§ Passage:
Training Deep Neural Networks on GPUs

Posted on July 26, 2016

After the successful integration of the deep neural network prototype into TMVA described in the last post, the next milestone was the development of a GPU backend for the neural network implementation. While the implementation itself was ready relatively quickly, it took until now to get the code ready for integration into the TMVA master branch and test the implementation on the Higgs benchmark dataset.

The CUDA DNN Backend

This first implementation of a GPU backend for deep neural networks was developed using NVIDIAs CUDA API. While it is also planned to develop an OpenCL backend for the deep neural network implementation in TMVA, the choice to start with a CUDA implementation was mainly based on me being more familiar with the CUDA API as well as the improved (expected) performance on CUDA devices.

The implementation uses cuBLAS for the linear algebra function required in the backend including matrix-matrix multiplication (cublasDgemm) and scaled matrix addition (cublasDaxpy). For the application of activation functions, computation of their gradients, evaluation of loss and regularization functionals as well as application of dropout, the implementation uses its own kernels in order to minimize external dependencies.

Data Transfer

Excessive data transfers are the weak spot of GPGPU programming. GPU computing architectures generally dispose of only a limited amount of directly accessible device memory and transferring data from the host is expensive. While the training of deep neural networks may require the transfer of large amounts of training data to the GPU, the transfers are independent from the actual computation and the training data can therefore easily be preloaded and transfers overlapped with computation.

The approach taken here is to continuously stream the data instead of moving all training data to the device at the beginning of the training. This will allow for greater flexibility when running on devices with limited memory or training on very large data sets. The streaming is handled by an architecture specific data loader class. This data loader class provides begin() and end() methods that allow the user to iterate over the batches in a training epoch. Each batch object in turn provides access to the training data through GetInput() and GetOutput() member functions, which return a batch of training data in matrix representation. The class structure of the generic training class and the CUDA backend class is illustrated in the figure below.

Figure 2: Cuda implementation of the data streaming interface for the training of deep neural networks.

Benchmark Tests

In order ensure correctness of the GPU implementation as well as to get a first impression of its computational performance, the CUDA backend was used to train a neural network on the Higgs dataset and its classification performance compared to the original CPU deep neural network implementation.

§ Source material:

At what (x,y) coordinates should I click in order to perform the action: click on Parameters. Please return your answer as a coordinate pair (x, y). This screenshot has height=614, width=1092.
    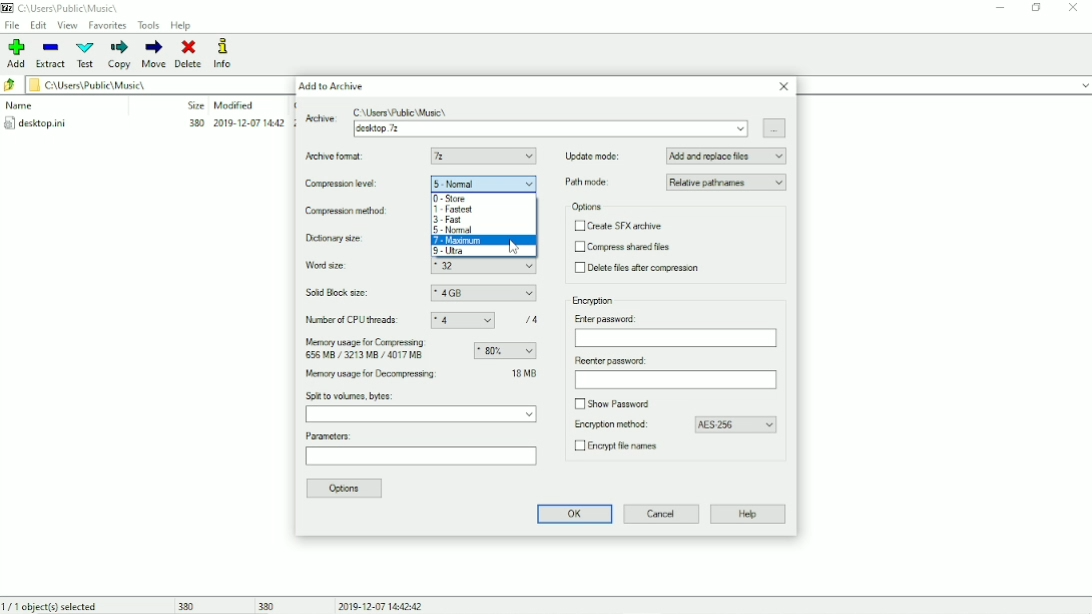
    Looking at the image, I should click on (330, 436).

§ Complete the following:
[a] Which cuBLAS function does the GPU post say is used for scaled matrix addition?
[b] Quote the GPU post word for word, starting at the words "Posted on July" and stopping after "on CUDA devices.".

§ Results:
[a] cublasDaxpy

[b]
Posted on July 26, 2016

After the successful integration of the deep neural network prototype into TMVA described in the last post, the next milestone was the development of a GPU backend for the neural network implementation. While the implementation itself was ready relatively quickly, it took until now to get the code ready for integration into the TMVA master branch and test the implementation on the Higgs benchmark dataset.

The CUDA DNN Backend

This first implementation of a GPU backend for deep neural networks was developed using NVIDIAs CUDA API. While it is also planned to develop an OpenCL backend for the deep neural network implementation in TMVA, the choice to start with a CUDA implementation was mainly based on me being more familiar with the CUDA API as well as the improved (expected) performance on CUDA devices.